By Angela M. Ortíz
I’ve had the great pleasure of knowing Pepe Serna over the past few years. He’s a talented actor, an artist, and philosopher that incorporates many colors as part of his everyday life. We are glad to see him getting some attention after 45 years in the movie business.
Serna can be seen in Dave Boyle’s Man from Reno. It has been garnering good reviews (Los Angeles Times) and awards on the film festival circuit. Serna plays a small-town sheriff who is trying to solve a murder mystery with a Japanese crime writer (Ayako Fujitani).
In limited release on March 27.
Below there’s a post we did on Serna a couple of years ago, when he received the 2013 Reel Rasquache Art & Film Festival Pioneer Award. As co-director of the festival that year, it was a huge honor for me. He even honored us with a thirty-minute performance of his one-man show, El Ruco, Chuco, Cholo, Pachuco. Enjoy the read.

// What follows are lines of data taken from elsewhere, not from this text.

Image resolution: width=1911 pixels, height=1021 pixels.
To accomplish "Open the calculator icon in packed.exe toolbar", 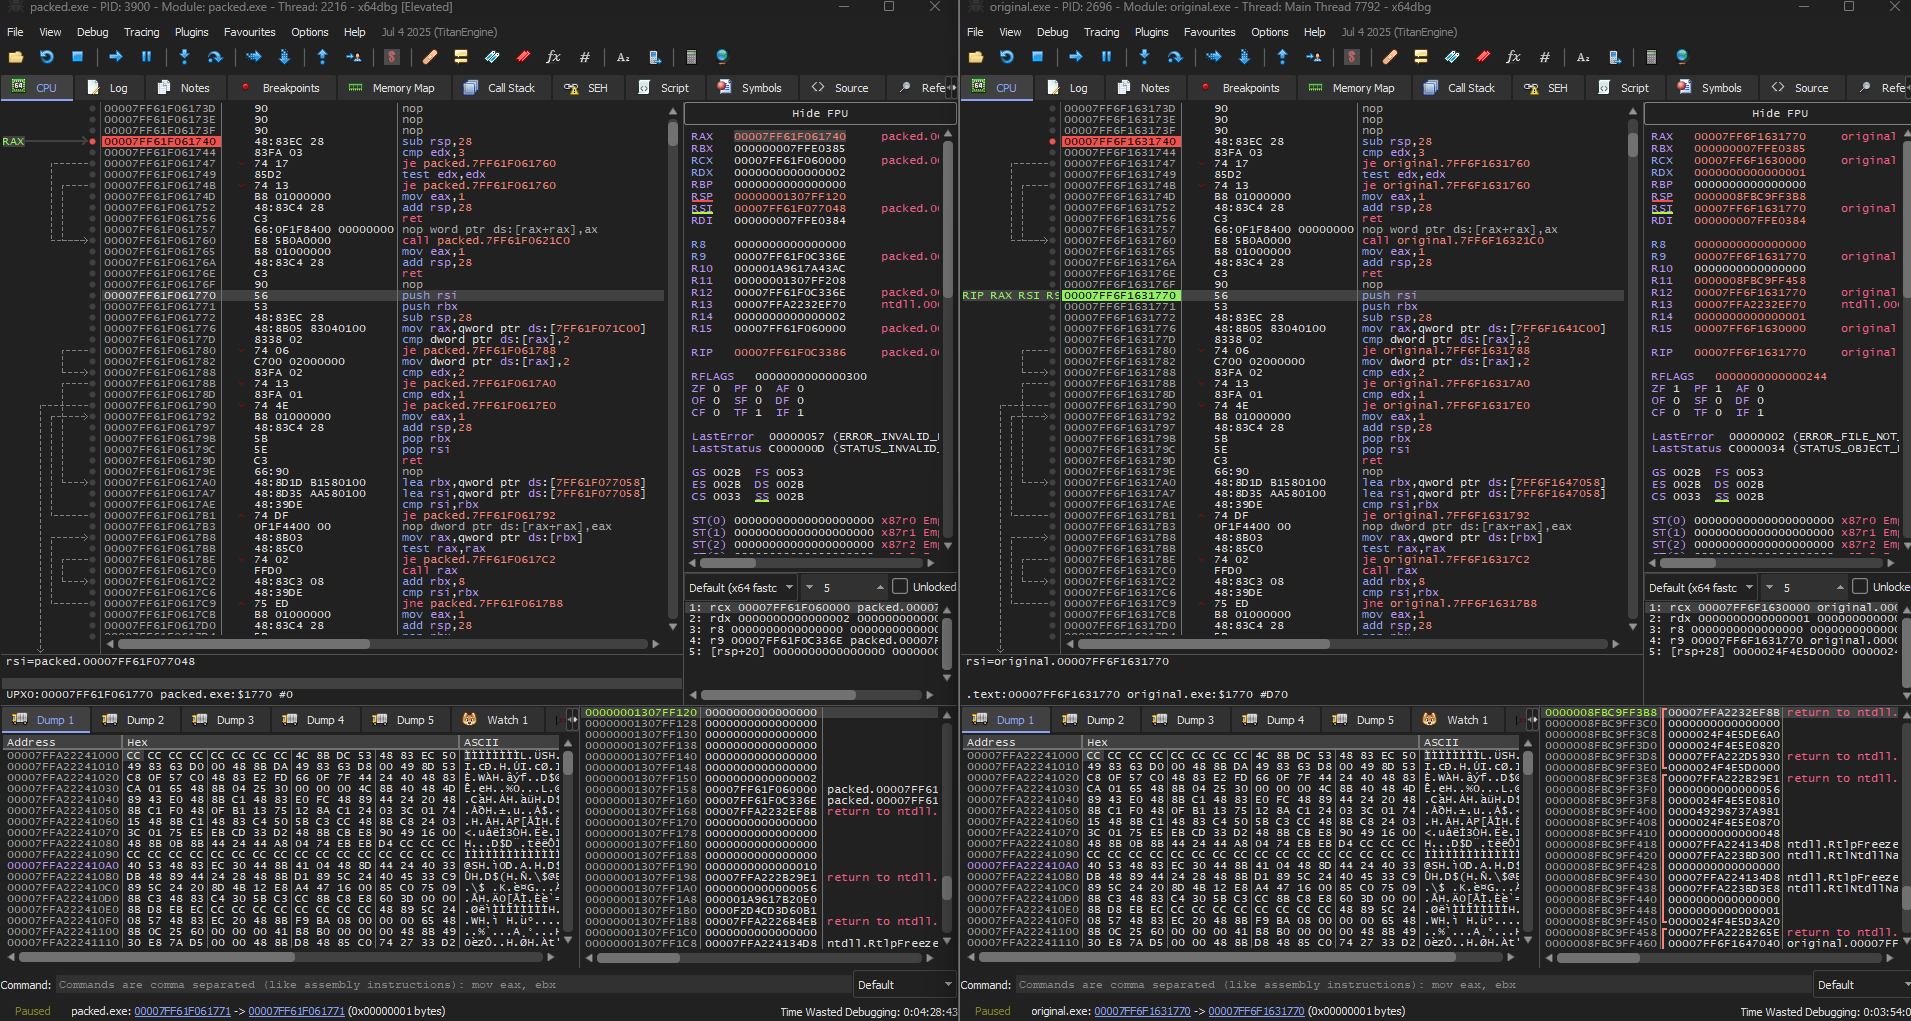I will 691,57.

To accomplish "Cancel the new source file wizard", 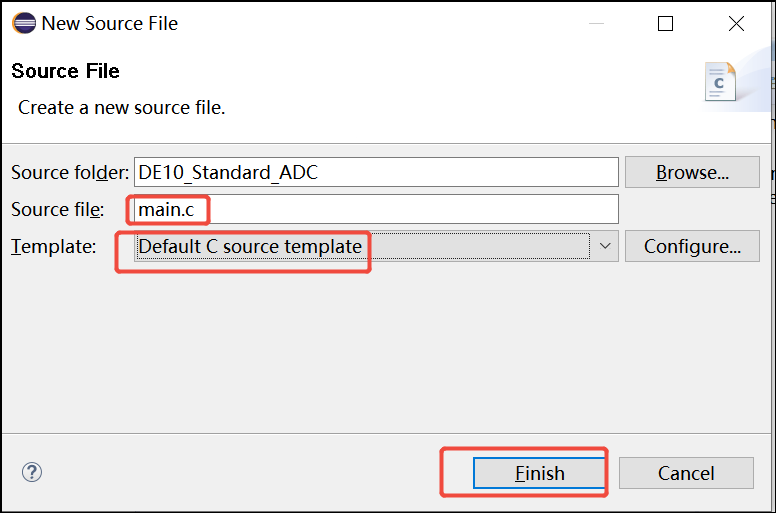I will pyautogui.click(x=686, y=473).
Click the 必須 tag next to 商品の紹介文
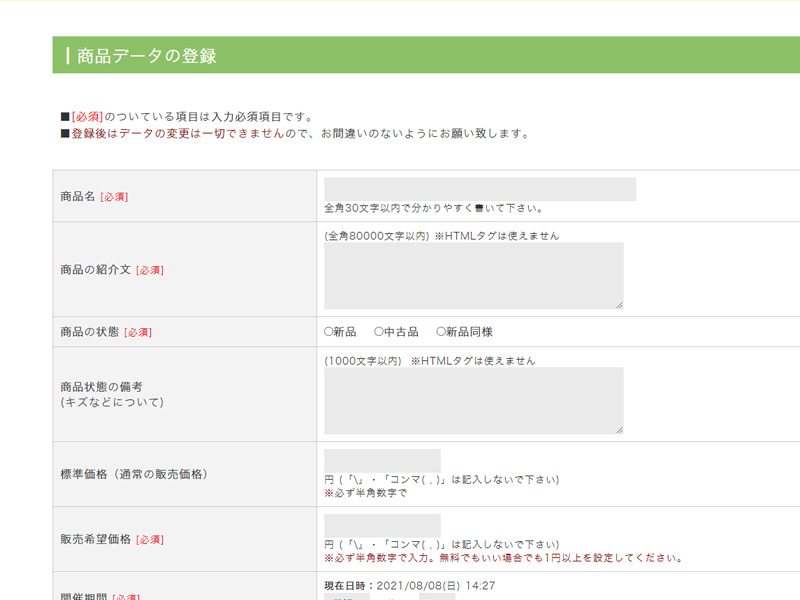 [148, 269]
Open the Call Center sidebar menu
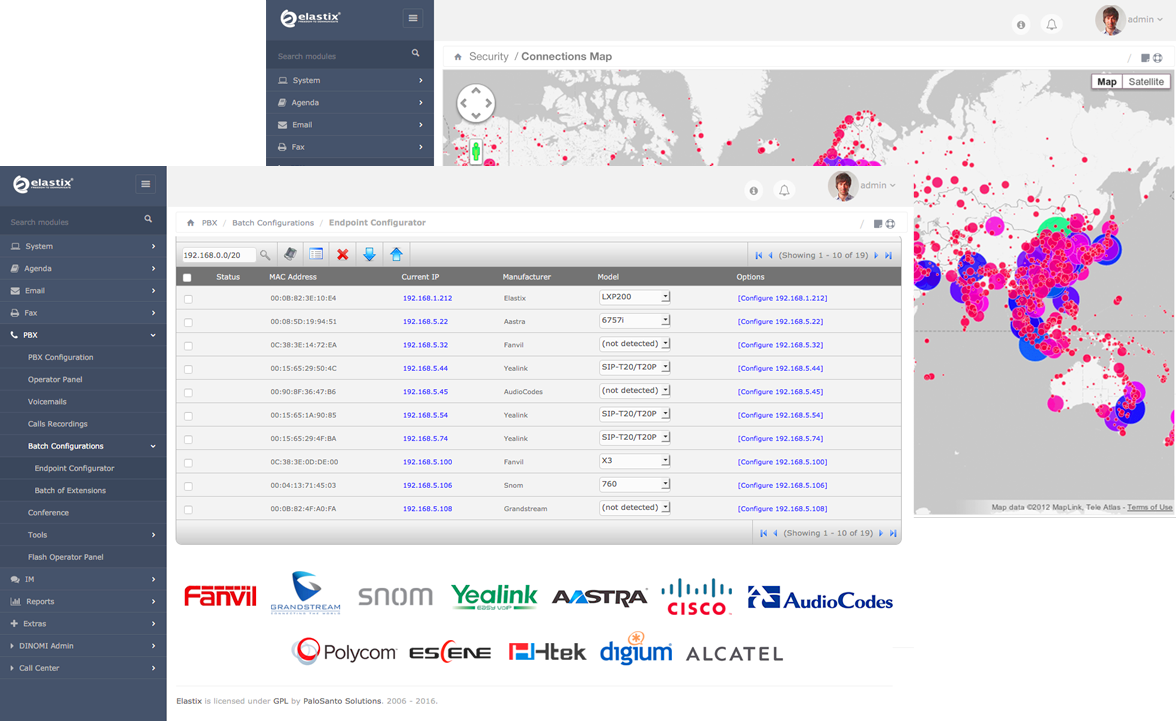The image size is (1176, 721). [x=40, y=668]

Pepe Serna, a constant whirlwind of activity and enthusiasm, has been one of the backbones of Latino Hollywood for decades, and one of its most recognizable faces.
Born in Corpus Christi, Texas in 1944, Serna was initially discovered in Roger Corman’s film Student Nurses in 1970, and soon thereafter appeared in the Hal Wallis-produced film Red Sky at Morning in 1971. Within months, he was working steadily on television dramas and comedies that have become classics: Mannix, Kung Fu, Police Story, and on and on. Along the way, he’s appeared in some of Hollywood’s most memorable films, including Scarface, Silverado, Car Wash, and Clint Eastwood’s The Rookie. He was Reno Nevada in The Adventures of Buckaroo Banzai, he was part of Latino landmark films and television projects like Resurrection Blvd., An American Family and American Me. He even played Jennifer Lopez’ father twice, in two different CBS series in the 1990’s, before she became a superstar (for the record: Second Chances and Hotel Malibu).

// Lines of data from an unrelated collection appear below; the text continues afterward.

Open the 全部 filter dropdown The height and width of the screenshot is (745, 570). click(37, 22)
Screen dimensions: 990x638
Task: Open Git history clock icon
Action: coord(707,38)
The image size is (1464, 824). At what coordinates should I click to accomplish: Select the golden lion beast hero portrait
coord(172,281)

For more than forty years, Pepe has worked regularly in film and television; he’s still frequently recognized on the street for everything from Miami Vice to “that guy from Dragnet” (or Matlock, or Diagnosis Murder or thirty other TV shows) He’s worked on stage as well, most notably in a one-man show called El Ruco, Chuco, Cholo, Pachuco, Serna’s own version of the panorama of Latino cultural history. Over the years he’s branched into voice-over and cartoon work as well. He played “Sanchez,” the only continued Latino Character in Eddie Murphy’s animated series The PJ’s. Today, he has half a dozen film projects filming or in post-production, often offering his support on projects that include many young Latino talent, including Road to Juarez, Clean Sweep, and Man from Reno.
Pepe’s sideline as a painter has met with critical success as well. His vibrant paintings and recent one-man stage shows reflect a serious return to his Mexican roots, and he has been commissioned quite frequently. In fact, Pepe was recently commissioned by the Los Angeles Annenberg Metropolitan Project and the Mark Taper Foundation to paint an inspirational canvas on the subject of reading. It was turned into a poster and given to students in the Los Angeles Unified School District.
Pepe has been honored by the Screen Actors Guild Heritage Achievement Award; the League of United Latin American Citizens; and the prestigious Estrella Award for Arts & Culture from the Orange County Hispanic Chamber of Commerce. His energy, enthusiasm, and constant stream of ideas and projects had made Pepe Serna an important part of the Latino community in Los Angeles, and a valued ally in our continuing cultural movement.